### EXERCISE
Using the data that follows, report how many lines include "agent"; output no other text.

====== MATERIAL PROVIDED

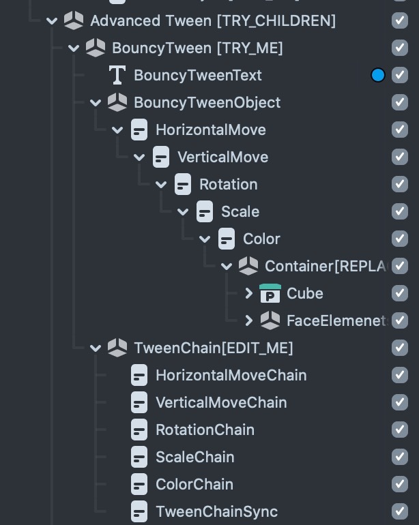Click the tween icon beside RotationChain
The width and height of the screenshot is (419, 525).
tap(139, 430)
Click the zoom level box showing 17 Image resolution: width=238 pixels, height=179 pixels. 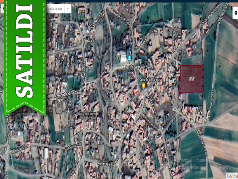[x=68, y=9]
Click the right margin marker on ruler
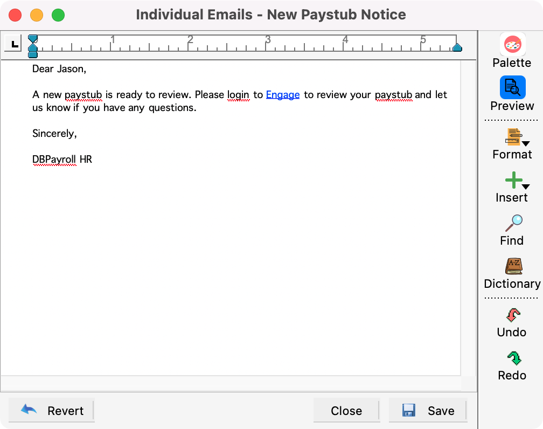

============
====== MATERIAL PROVIDED

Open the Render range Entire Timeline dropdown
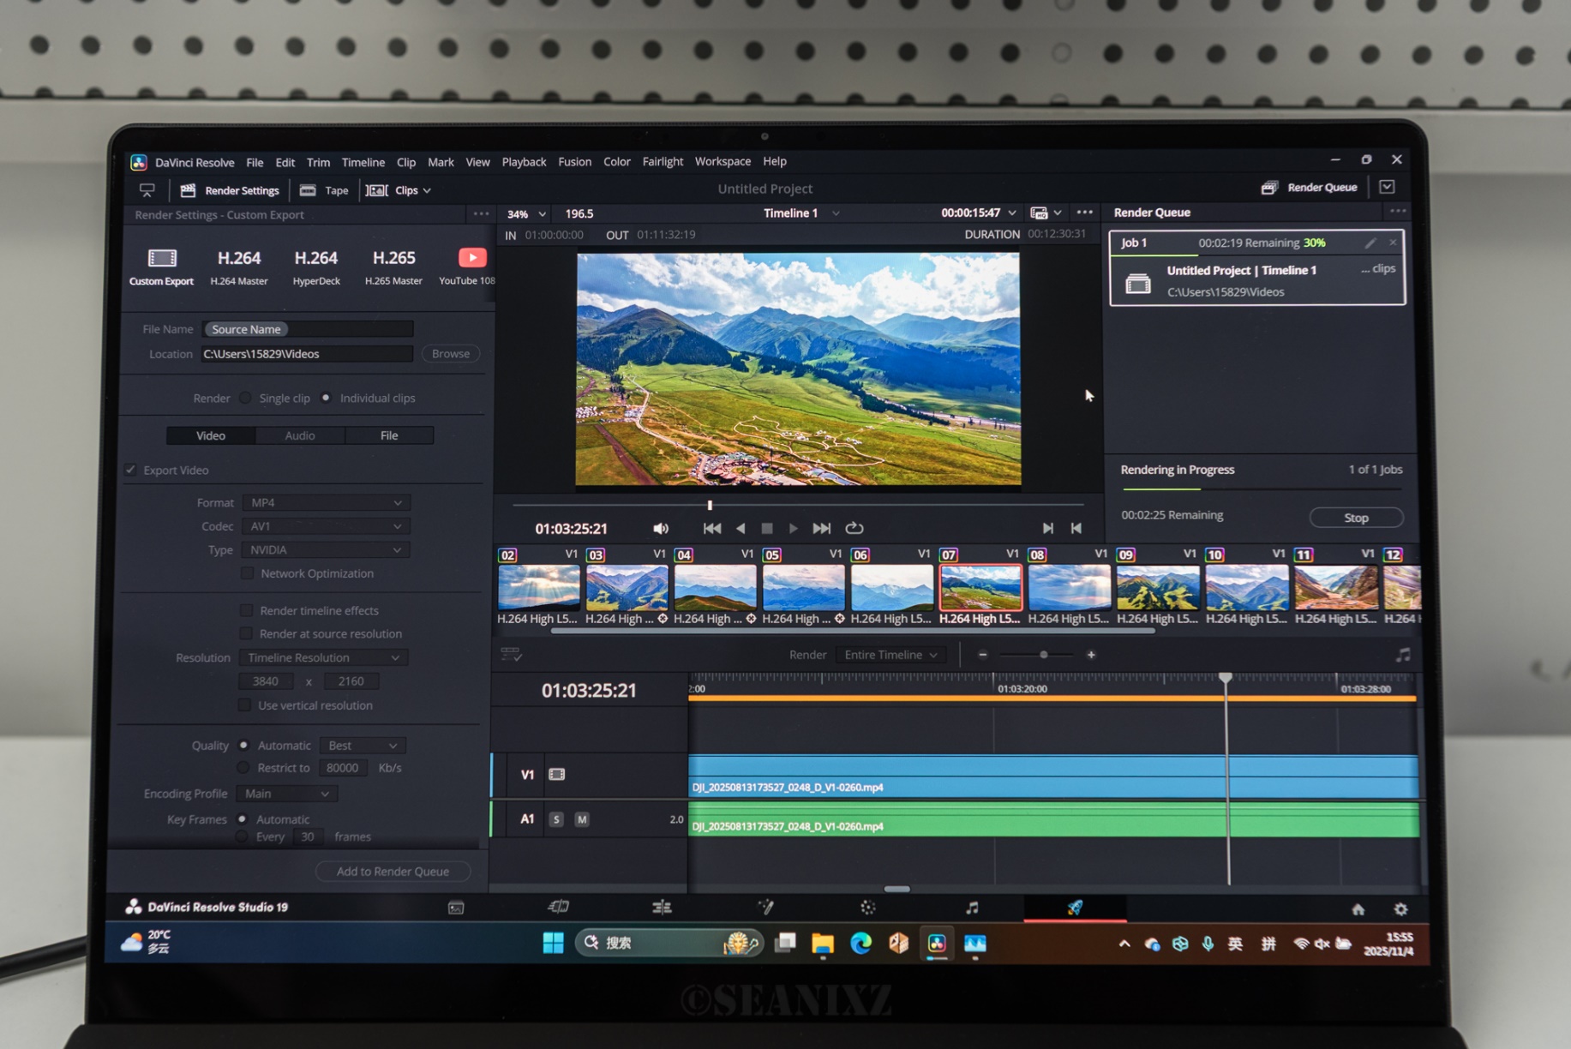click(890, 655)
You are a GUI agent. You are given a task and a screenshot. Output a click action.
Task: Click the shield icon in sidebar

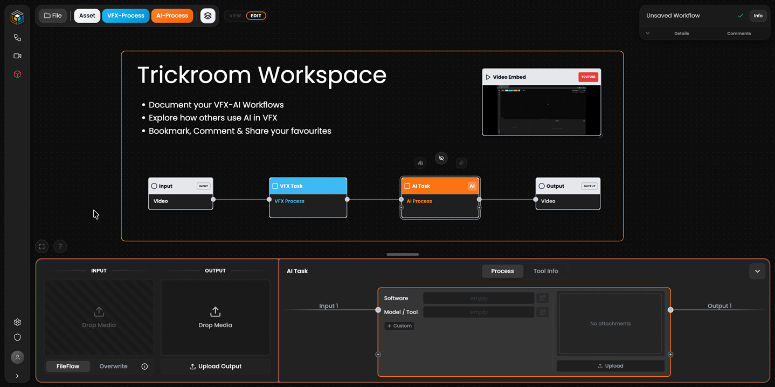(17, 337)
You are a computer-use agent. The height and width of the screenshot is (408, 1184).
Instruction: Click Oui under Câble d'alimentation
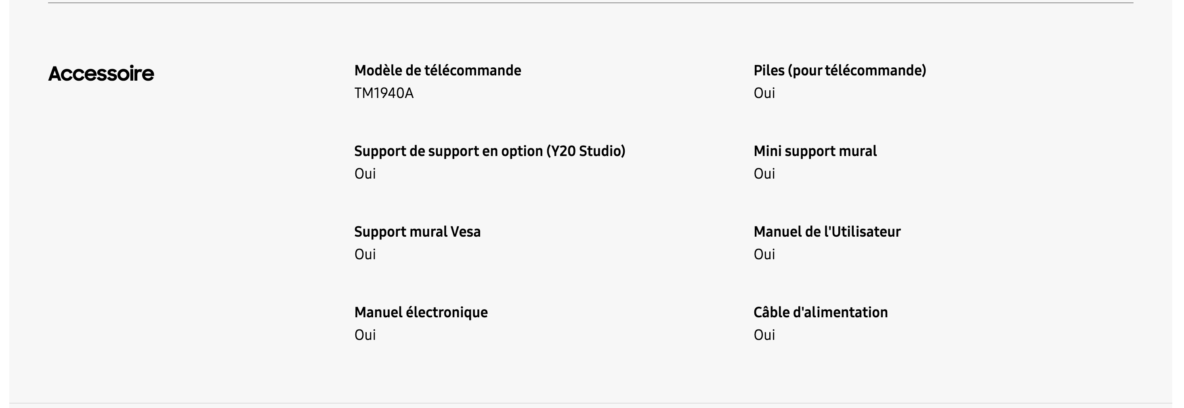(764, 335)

============

### ANSWER SECTION
2